Glamorous and colourful, picturesque and tranquil, there is no shortage of adjectives to bestow upon the Italian Riviera. This earthly beauty, a crescent-shaped coast known as the region of Liguria, stretches from the border of south-eastern France down to the edges of Tuscany. It might not be as well-known as the likes of Cannes and Monaco, but there’s plenty hidden away under its belt to rival these French hotspots – which should make your discovery of Italy’s Riviera all the more sensational.
The capital of the Liguria is the historic port city of Genoa. Once famed as the centre of a medieval empire – a history which has left its mark on the charming Old Town – and the birthplace of Christopher Colombus, it’s now most widely thought of as the gateway to the Riviera. And indeed, while the cultural brilliance of its Palazzo Reale and the weighty architecture of the Cattedrale di San Lorenzo warrant a visit, the real gems of this region lie among its surrounding towns and villages.
Only a short train ride away is the romantic fishing village of Camogli. Its promenade is a feast of Mediterranean colour, beautifully balanced by the blues of its sky and sea. Whether you’re facing out from the water or in from the shore, the view is spectacular. For an even more expansive panorama, you can walk up to the church at San Rocco (the steps are worth it). There’s also the nearby Punta Chiappa, a small corner of rocky paradise where you can swim in glorious quietude, and the enclosed beach at San Fruttuoso abbey, a unique spot.
Further along the coast and easily accessible by boat is Portofino, another fishing village of unparalleled charm. Pretty and pricey, its scenic cobbled harbour, complete with seafood restaurants and extravagant boutiqes, make it a favourite destination for well-heeled and high-profile visitors. For excellent views out onto the Ligurian sea, you can walk up to the lighthouse, Faro di Portofino. It’s also a close walk to the resort town of Santa Margherita, where the seafront bursts with palm trees, yachts and yet more vivid hues.

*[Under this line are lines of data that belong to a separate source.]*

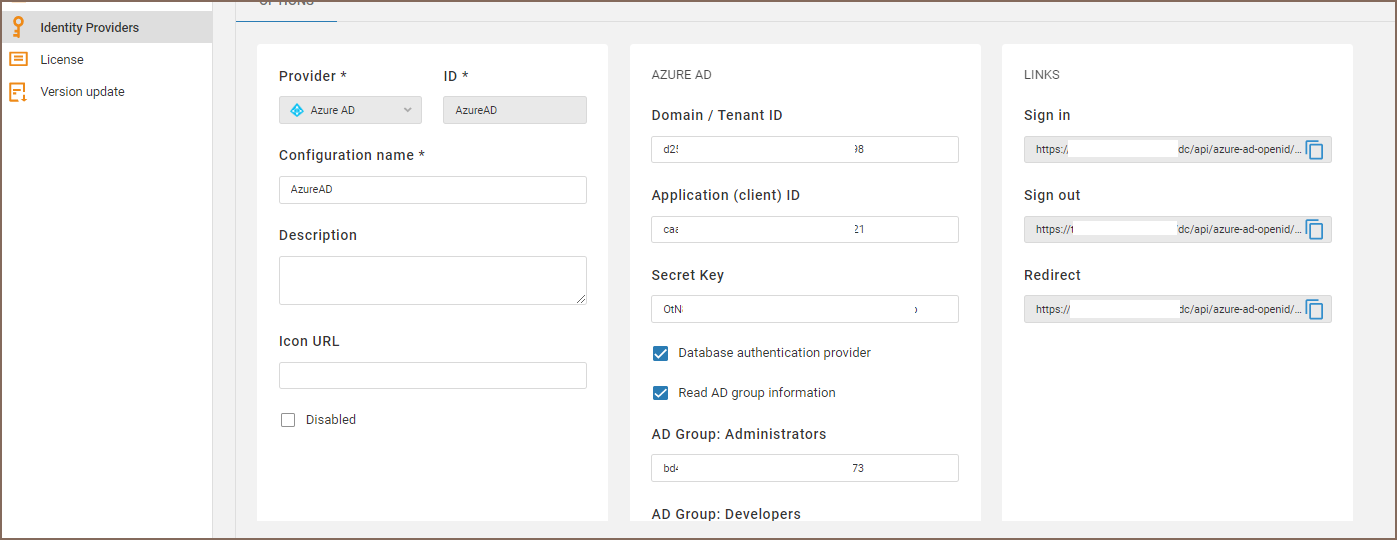The width and height of the screenshot is (1397, 540).
Task: Click the Azure AD logo in Provider field
Action: click(x=297, y=110)
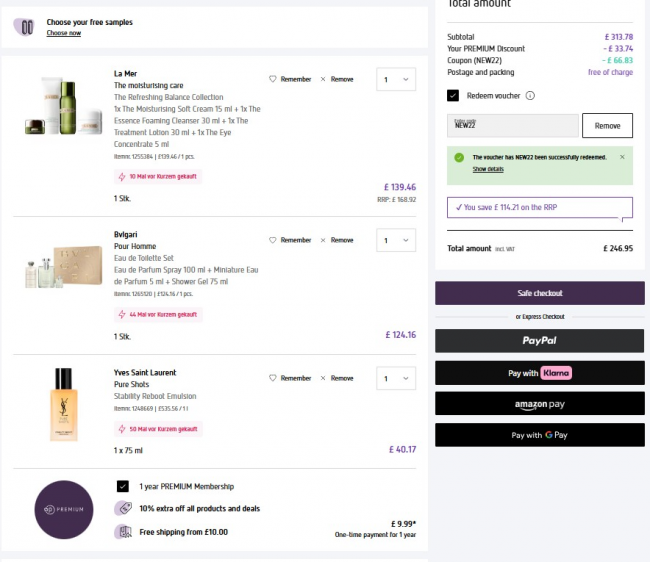The height and width of the screenshot is (562, 650).
Task: Change quantity of Yves Saint Laurent emulsion
Action: 396,378
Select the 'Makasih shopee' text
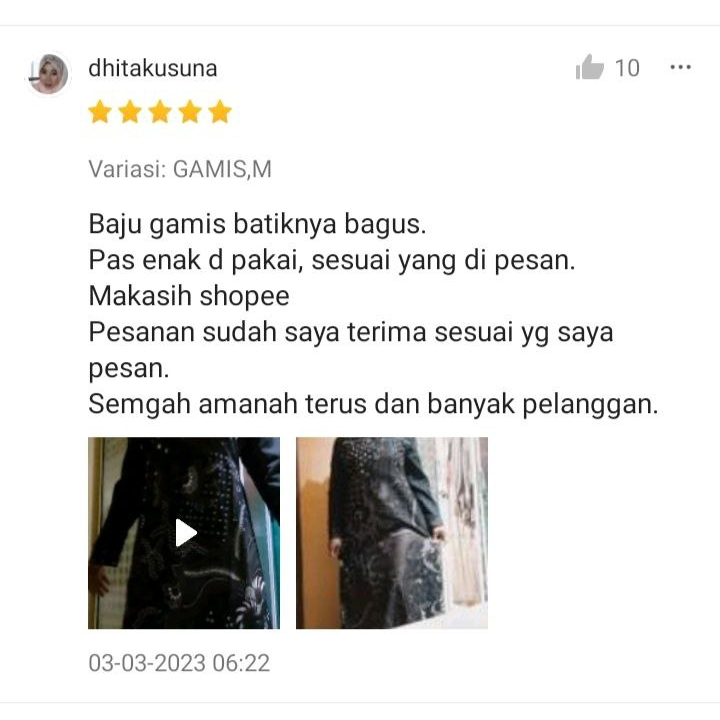720x720 pixels. tap(189, 296)
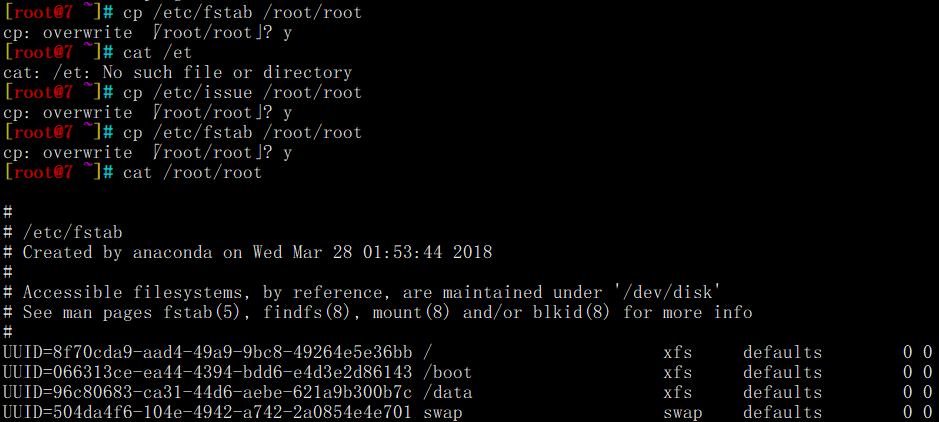
Task: Click the 'Accessible filesystems' comment line
Action: [362, 292]
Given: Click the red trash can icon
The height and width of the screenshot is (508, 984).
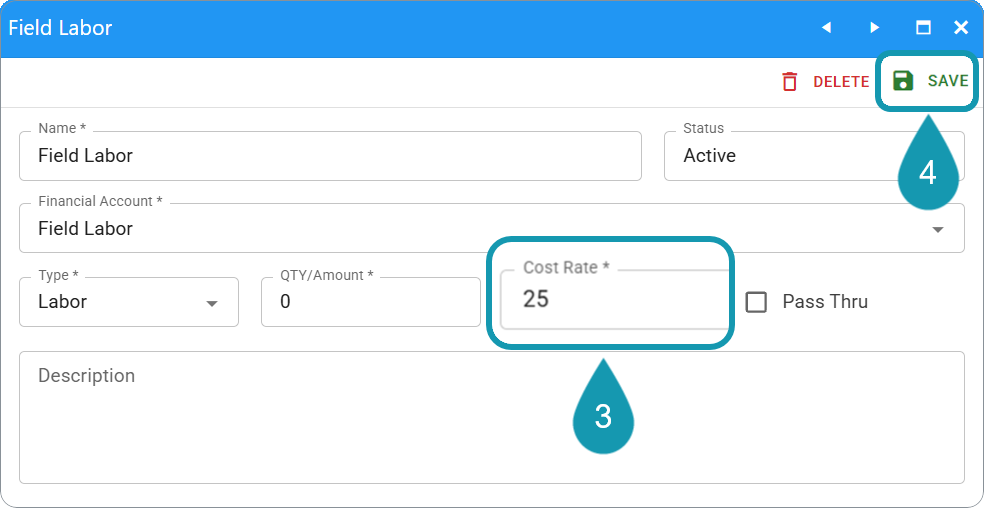Looking at the screenshot, I should pos(789,82).
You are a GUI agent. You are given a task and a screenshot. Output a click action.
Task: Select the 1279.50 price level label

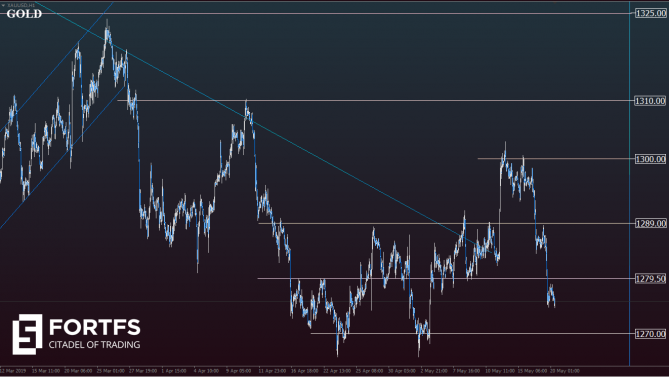(x=650, y=278)
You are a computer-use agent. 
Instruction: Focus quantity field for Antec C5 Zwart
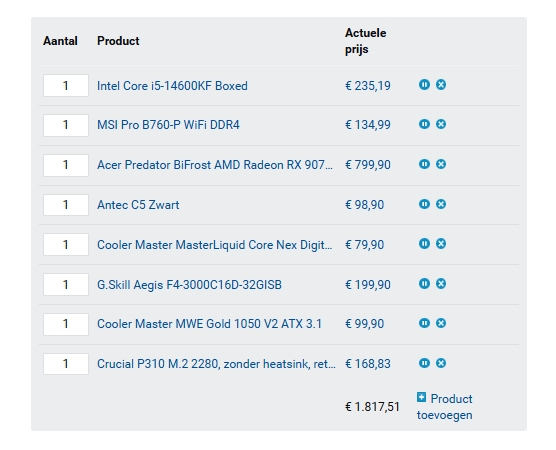tap(66, 205)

Perhaps the slightly more prominent area of Liguria is Cinque Terre, a walkable string a five seaside villages which dot the rugged coastline. There’s the particularly attractive Riomaggiore, famed for its wine produced by the town’s vineyards; walk along the famous “Love’s Trail” and you’ll reach the steep village of Manarola. Next is Corniglia, the smallest of the villages and situated 100 metres above sea level on a promontory. From here is a rewarding walk to the quaint Vernazza, which extends into the sea in dramatic excellence. The final village is the more resort-orientated Monterosso, which offers the only sandy beach of the five.
It’s no surprise to hear the extent of creative and artistic imaginations inspired by this part of Italy. This eastern part of the Ligurian coast, reaching up to the castle-famed towns of Portovenere and Lerici, is also known as Gulf of Poets. Keats, Byron and Shelley (who drowned just off the coast of La Spezia) spent much time stimulated by this area, as did other writers. Guy de Maupassant referred to Portfino as ‘the little village which envelopes like the arc of the moon around this calm basin’; even Genoa was described by Gustav Flaubert as having ‘a beauty which tears the soul’.
Nothing completes the experience of travelling around Italy more than food, and Liguria is famed for two specialities in particular: pesto and focaccia. Pesto in fact originates from this region, but is made slightly differently – alla Genovese – using a very specific combination of basil, pine nuts, garlic, olive oil, coarse salt and grated cheese. Focaccia also forms for staple part of a local’s diet, made with a slightly tougher and crustier base than you might experience elsewhere.
The Italian Riviera cuts to the very heart of what makes Italy such a terrific country in the first place, and true to the style of the romantic poets, it’ll foster the most spirited kinds of appreciation in all of its visitors. But most of all, in light of its sheer allure and grandeur, there’s something extraordinarily under-known about Liguria: be the first to experience it, or you’ll kick yourself that you haven’t already.